BİRAZ CEMİL MERİÇ KOKLAYALIM
24 Mart 2018, Cumartesi 14:541-“ Batılılaşmak, Avrupalılaşmak, Çağdaşlaşmak gibi maskaralıklarla alakamızı kesmeliyiz diyor üstat. Önce kelimelerden başlamalıyız işe. Biz ne geri kalmış ne geri bırakılmış toplumuz. Dünya milletlerini ileri geri diye iki zümreye bölmek hamakatların en büyüğüdür. Bir kere bunu kabul edince Avrupa’nın mutlak vesayetsine talip olmak mecburidir. Bugünkü toplumlar ikiye ayrılmıştır. Sanayileşmiş, sanayileşmemiş. Sanayileşmek insan saadetine ne getirmiştir ve getirebilir? Bu ayrı bir münakaşa konusu. Fakat yegâne ilmi tasnif sanayileşmiş-sanayileşmemiş tasnifi. Çağdaşlaşmak ise kaypak, karanlık, murdar bir mefhum, ölçüsü yok, hudutları belli değil. Sanayileşmenin iyi tarafı hiçbir değer hükmü belirtmemesidir. Sanayileşmenin şimdiye kadar malum iki modeli vardır. Kapitalizm, başka bir tabirle liberal dünyanın takip ettiği yol ve sosyalizmlerin temsil ettiği yol.”(Cemil Meriç)
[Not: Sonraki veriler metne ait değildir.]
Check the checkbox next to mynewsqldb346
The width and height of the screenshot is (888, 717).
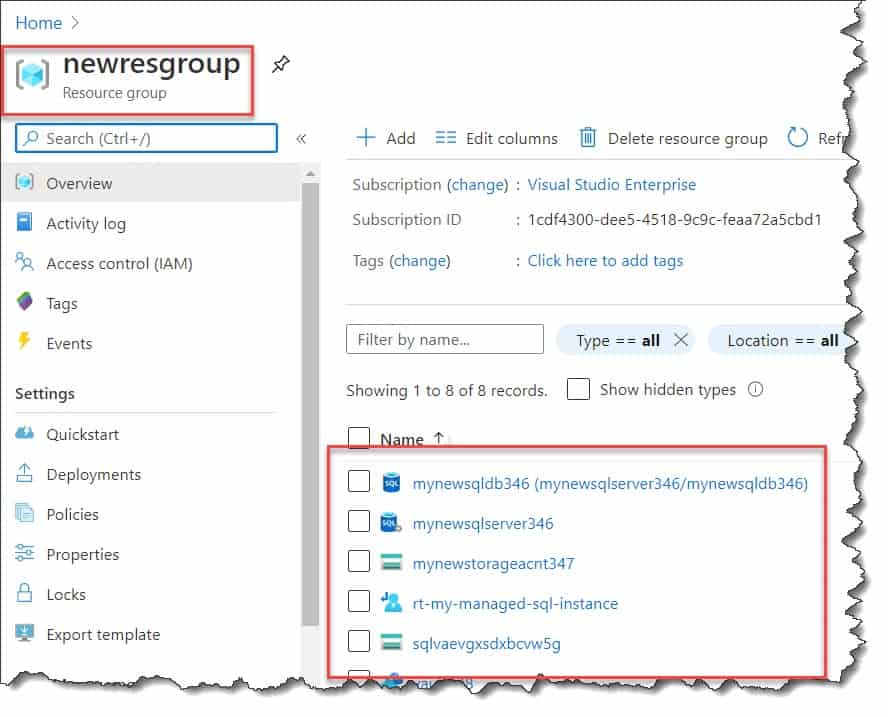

……Üstat sosyolog Cemil Meriç’in yukarıda kısmen aldığımız bakış açısına göre yıllardan beri bu konular üzerinde kafa yorduğu ve vardığı sonuçları da bu şekilde paylaştığı çerçeveden bakarak,olaylara titizlikle bir toplumbilimci ve ideolog sıfatıyla bütünleştirerek düşüncesini net bir şekilde ve en kestirme biçimde ortaya koyduğuna şahit oluyoruz.Pürüz bırakmayacak derece de hassas bir netlik var ortada.Ve tamamen Türk toplumunu ve yapılan devrimleri ince eleyip sık dokuyan bir bakış açısı.Zaviyesi her zaman olduğu toplumun değerlerini merkeze alarak bunun üzerinden ölçü oluşturup insanı cemiyeti aileyi kültürü ve medeniyeti yeni bir bakış açısıyla içinde bulunduğumuz kavramların entelektüelliği ama millilik vasfından da asla taviz vermeden güzel bir yorumlama yapıp olayları okuyabilmesi toplumsal kargaşayı ve toplumsal hareket ivmelerini çok iyi tahlil etmesinden kaynaklanmaktadır.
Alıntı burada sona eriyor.